Amanece en Bogotá a las cinco y veinte de la mañana. La noticia de la liberación de Leopoldo López corre por las calles con el toque de diana del 'Ahora o Nunca' mientras Juan Guaidó entona más un catecismo que una llamada a la insurrección. No es de extrañar que el anuncio se viva como propio. En el último año, Colombia ha recibido más de un millón y medio de venezolanos. Cruzan las trochas y deambulan por las carreteras desorientados, cargados con petates y mantas. Da lástima y miedo verlos. Son los muertos vivientes de una pesadilla que no imaginaron y con la que Pablo Iglesias decora su chalé del Hombre Nuevo en Galapagar.

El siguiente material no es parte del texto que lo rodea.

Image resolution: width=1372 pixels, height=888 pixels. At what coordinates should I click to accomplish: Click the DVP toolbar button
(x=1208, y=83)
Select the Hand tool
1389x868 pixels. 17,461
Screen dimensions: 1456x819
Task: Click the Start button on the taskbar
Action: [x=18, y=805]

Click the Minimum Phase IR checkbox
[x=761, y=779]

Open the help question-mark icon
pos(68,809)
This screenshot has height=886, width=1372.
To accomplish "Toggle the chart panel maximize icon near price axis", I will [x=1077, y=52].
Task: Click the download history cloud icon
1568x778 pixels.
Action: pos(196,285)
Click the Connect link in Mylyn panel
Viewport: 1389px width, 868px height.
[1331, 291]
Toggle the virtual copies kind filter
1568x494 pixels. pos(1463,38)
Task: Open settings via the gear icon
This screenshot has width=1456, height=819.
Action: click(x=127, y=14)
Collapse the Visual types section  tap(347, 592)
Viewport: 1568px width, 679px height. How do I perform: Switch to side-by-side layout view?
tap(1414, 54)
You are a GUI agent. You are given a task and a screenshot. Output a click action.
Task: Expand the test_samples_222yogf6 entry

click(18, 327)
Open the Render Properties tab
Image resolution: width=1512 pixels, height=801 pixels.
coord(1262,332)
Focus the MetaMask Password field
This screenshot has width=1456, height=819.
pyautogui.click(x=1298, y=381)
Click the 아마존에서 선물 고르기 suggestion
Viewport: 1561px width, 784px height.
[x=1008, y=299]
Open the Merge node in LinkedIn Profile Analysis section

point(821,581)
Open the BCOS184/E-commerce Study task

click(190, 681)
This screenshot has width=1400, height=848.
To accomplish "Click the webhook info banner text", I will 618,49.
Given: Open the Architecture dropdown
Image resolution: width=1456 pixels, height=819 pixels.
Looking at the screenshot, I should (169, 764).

Los venezolanos que deambulan cargados con petates y mantas por las carreteras de Colombia son los muertos vivientes del sueño del Hombre Nuevo con el que Pablo Iglesias decora su chalé de Galapagar
Después de veinte años y al menos dos episodios de desobediencia militar, el régimen bolivariano se afianza en los errores de quienes se le resisten. Ha sabido usarlos a su favor y con ellos ha debilitado y acomplejado a su adversario. Tras ultrajar un país, Nicolás Maduro y sus militares -lo sostienen ellos, no los votos- pretenden usar la democracia que desprecian como un escudo para disimular el latrocinio y la tragedia de la que son responsables. Se afanan los titulares en resumir el mundo a ambos lados de una coma, como si la realidad existiera en modo test. Pero aquí el asunto es complejo, más de lo que Pablo Iglesias está dispuesto a conceder
Amanece en Bogotá, a las cinco y veinte de la mañana. Volverán pronto a las calles, de esquina a esquina, más hombres, mujeres y niños venezolanos cargados con almohadones y cobijas sucias. Irán de un lado a otro, con la bandera impresa en la ropa y el hambre en el rostro. Venderán caramelos sucios para comprar con lo que saquen algo que les quite el frío o el mareo perpetuo de haberlo perdido todo. Amanece en Bogotá, Juan Guaidó presionará para celebrar unas elecciones que la Constitución dispone y Maduro desoye. Corre el tiempo, siempre el tiempo, que en Venezuela todo lo horada y lo empeora.
Cuanto más permanezca el sucesor de Chávez en el poder, peor y más grave será la inflación, la escasez y el desgobierno. Más gente escapará de Venezuela y más morirán
Al momento de escribir estas líneas, Bogotá, una de las ciudades que más venezolanos de la diáspora ha recibido, vive lo que sucede en Caracas como si ocurriese a diez kilómetros y no los mil quinientos que separan una capital de la otra. Leopoldo López ha tenido que asilarse y un raro silencio envuelve la realidad venezolana. Maduro se dirige -esta vez sin insultos, por cierto- a un país que no soporta una frustración más y espera hambriento un desenlace. Cuanto más permanezca el sucesor de Chávez en el poder, peor y más grave será la inflación, la escasez y el desgobierno. Morirá y saldrá más gente de Venezuela. A Bogotá seguirán llegando los que nada tienen. Amanecerá una y otra vez, muy lejos de Caracas, mientras en un chalé adosado alguien saca brillo al sueño del Hombre Nuevo para colgarlo sobre la chimenea. Sólo falta la invasión, para poner, entonces sí, la guinda en el pastel revolucionario.